First, let's talk about the third unpleasant thing that may happen in concurrency.
1: dirty reads -- read dirty data. That is to say, for example, the uncommitted (still cached) of transaction a-the data that reads dirty data is read by transaction B. If transaction a fails to roll back, the data read by transaction B is incorrect.
2: non-repeatable reads -- data cannot be read repeatedly nonreads -- data cannot be read repeatedly. For example, if transaction a reads data from two places-data cannot be read repeatedly-total-value. In the first read, the total value is 100, and then transaction B changes the total data to 200. When transaction a reads the data again, it turns out that the total value is 200, transaction a data is disordered.
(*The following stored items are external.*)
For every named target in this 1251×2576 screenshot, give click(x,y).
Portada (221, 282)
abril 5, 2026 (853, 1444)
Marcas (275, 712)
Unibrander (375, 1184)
3: Phantom reads -- phantom read data, which is similar to non-repeatable reads and is also the same as the phantom read data that is inconsistent between multiple reads in a transaction. However, non-repeatable reads is inconsistent because the dataset to be retrieved is changed (such as the total data ), however, the inconsistency of the data to be read by Phantom reads is not the change of the data set to be read, but the change of its conditional data set.
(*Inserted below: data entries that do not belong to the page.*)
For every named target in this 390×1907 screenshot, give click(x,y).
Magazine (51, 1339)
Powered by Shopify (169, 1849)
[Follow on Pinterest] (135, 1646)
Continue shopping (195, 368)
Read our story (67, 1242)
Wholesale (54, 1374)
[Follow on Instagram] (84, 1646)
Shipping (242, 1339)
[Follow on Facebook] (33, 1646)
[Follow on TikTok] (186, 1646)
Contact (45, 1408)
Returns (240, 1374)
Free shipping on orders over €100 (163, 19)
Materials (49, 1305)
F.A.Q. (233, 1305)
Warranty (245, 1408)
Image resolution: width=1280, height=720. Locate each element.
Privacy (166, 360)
For example, select account. ID where account. Name = "ppgogo *",
6 pieces of ID are read for the first time. During the second read, because transaction B changes the name of an account from "DD" to "ppgogo1 ", the result shows 7 data records. Dirty non-repeatable Phantom reads serializable won't Repeatable read committed won't Will will reads read will uncommitted

3. The readonly flag in the readonly transaction attribute indicates that the corresponding transaction should be optimized to a read-only transaction. This is an optimization prompt. In some cases, some transaction policies can achieve significant optimization, such as using object/relational Ing tools (such as hibernate or toplink) avoid dirty checking (try to "refresh ").

4. the timeout option defines the "timeout" value in the transaction attribute and specifies the transaction timeout to several seconds. In JTA, this will be simply passed to the transaction Coordination Program of the J2EE server and will be explained accordingly.